--- What is being asked ---
Hand back all of the records exactly as they read.

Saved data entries
....
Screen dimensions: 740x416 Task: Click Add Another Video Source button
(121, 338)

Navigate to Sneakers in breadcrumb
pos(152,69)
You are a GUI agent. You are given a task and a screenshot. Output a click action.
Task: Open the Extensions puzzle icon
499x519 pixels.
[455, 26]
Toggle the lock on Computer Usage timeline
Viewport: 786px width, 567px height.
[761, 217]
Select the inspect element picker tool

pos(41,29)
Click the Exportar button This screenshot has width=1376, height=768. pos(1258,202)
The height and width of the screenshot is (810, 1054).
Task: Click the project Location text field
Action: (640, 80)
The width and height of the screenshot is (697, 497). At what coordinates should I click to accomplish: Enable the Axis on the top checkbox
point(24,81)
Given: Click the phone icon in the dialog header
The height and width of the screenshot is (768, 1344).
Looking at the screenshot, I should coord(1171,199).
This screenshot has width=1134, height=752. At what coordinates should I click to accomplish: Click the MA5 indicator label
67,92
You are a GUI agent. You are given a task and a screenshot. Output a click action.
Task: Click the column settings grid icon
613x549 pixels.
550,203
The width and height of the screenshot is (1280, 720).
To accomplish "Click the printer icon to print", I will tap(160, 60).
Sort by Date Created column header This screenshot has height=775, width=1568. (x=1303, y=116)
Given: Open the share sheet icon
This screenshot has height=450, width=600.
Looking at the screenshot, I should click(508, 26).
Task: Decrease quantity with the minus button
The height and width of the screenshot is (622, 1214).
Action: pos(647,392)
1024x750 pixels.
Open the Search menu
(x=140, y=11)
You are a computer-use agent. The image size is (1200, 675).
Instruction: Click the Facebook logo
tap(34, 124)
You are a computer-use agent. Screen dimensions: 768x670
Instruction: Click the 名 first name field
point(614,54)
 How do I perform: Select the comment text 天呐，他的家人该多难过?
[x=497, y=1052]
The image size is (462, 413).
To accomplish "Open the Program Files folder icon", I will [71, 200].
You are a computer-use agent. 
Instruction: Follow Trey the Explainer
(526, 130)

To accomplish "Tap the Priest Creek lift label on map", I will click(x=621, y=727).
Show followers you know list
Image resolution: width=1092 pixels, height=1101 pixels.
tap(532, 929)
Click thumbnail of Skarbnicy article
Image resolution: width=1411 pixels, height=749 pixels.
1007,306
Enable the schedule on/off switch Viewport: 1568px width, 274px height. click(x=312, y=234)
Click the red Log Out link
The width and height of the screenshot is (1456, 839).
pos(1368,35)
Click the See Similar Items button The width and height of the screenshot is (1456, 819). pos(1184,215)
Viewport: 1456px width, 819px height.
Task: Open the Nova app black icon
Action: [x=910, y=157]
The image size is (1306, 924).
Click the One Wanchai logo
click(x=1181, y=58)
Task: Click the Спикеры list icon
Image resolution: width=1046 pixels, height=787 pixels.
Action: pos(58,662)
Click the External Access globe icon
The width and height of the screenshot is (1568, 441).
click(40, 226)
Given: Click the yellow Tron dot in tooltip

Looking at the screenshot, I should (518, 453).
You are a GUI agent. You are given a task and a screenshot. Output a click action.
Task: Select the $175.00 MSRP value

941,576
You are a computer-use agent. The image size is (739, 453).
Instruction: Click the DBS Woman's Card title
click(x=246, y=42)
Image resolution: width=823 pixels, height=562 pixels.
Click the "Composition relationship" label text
....
--- Exercise result ---
Screen dimensions: 740x416 Task: Click Add Another Video Source button
(121, 338)

Navigate to Sneakers in breadcrumb
pos(152,69)
You are a GUI agent. You are given a task and a screenshot. Output a click action.
Task: Open the Extensions puzzle icon
499x519 pixels.
[455, 26]
Toggle the lock on Computer Usage timeline
Viewport: 786px width, 567px height.
[761, 217]
Select the inspect element picker tool

pos(41,29)
Click the Exportar button This screenshot has width=1376, height=768. pos(1258,202)
The height and width of the screenshot is (810, 1054).
Task: Click the project Location text field
Action: (640, 80)
The width and height of the screenshot is (697, 497). At what coordinates should I click to accomplish: Enable the Axis on the top checkbox
point(24,81)
Given: Click the phone icon in the dialog header
The height and width of the screenshot is (768, 1344).
Looking at the screenshot, I should coord(1171,199).
This screenshot has width=1134, height=752. At what coordinates should I click to accomplish: Click the MA5 indicator label
67,92
You are a GUI agent. You are given a task and a screenshot. Output a click action.
Task: Click the column settings grid icon
613x549 pixels.
550,203
The width and height of the screenshot is (1280, 720).
To accomplish "Click the printer icon to print", I will tap(160, 60).
Sort by Date Created column header This screenshot has height=775, width=1568. (x=1303, y=116)
Given: Open the share sheet icon
This screenshot has height=450, width=600.
Looking at the screenshot, I should click(508, 26).
Task: Decrease quantity with the minus button
The height and width of the screenshot is (622, 1214).
Action: pos(647,392)
1024x750 pixels.
Open the Search menu
(x=140, y=11)
You are a computer-use agent. The image size is (1200, 675).
Instruction: Click the Facebook logo
tap(34, 124)
You are a computer-use agent. Screen dimensions: 768x670
Instruction: Click the 名 first name field
point(614,54)
 How do I perform: Select the comment text 天呐，他的家人该多难过?
[x=497, y=1052]
The image size is (462, 413).
To accomplish "Open the Program Files folder icon", I will [71, 200].
You are a computer-use agent. 
Instruction: Follow Trey the Explainer
(526, 130)

To accomplish "Tap the Priest Creek lift label on map", I will click(x=621, y=727).
Show followers you know list
Image resolution: width=1092 pixels, height=1101 pixels.
tap(532, 929)
Click thumbnail of Skarbnicy article
Image resolution: width=1411 pixels, height=749 pixels.
1007,306
Enable the schedule on/off switch Viewport: 1568px width, 274px height. click(x=312, y=234)
Click the red Log Out link
The width and height of the screenshot is (1456, 839).
pos(1368,35)
Click the See Similar Items button The width and height of the screenshot is (1456, 819). pos(1184,215)
Viewport: 1456px width, 819px height.
Task: Open the Nova app black icon
Action: [x=910, y=157]
The image size is (1306, 924).
Click the One Wanchai logo
click(x=1181, y=58)
Task: Click the Спикеры list icon
Image resolution: width=1046 pixels, height=787 pixels.
Action: pos(58,662)
Click the External Access globe icon
The width and height of the screenshot is (1568, 441).
click(40, 226)
Given: Click the yellow Tron dot in tooltip

Looking at the screenshot, I should (518, 453).
You are a GUI agent. You are given a task and a screenshot. Output a click action.
Task: Select the $175.00 MSRP value

941,576
You are a computer-use agent. The image size is (739, 453).
Instruction: Click the DBS Woman's Card title
click(x=246, y=42)
Image resolution: width=823 pixels, height=562 pixels.
Click the "Composition relationship" label text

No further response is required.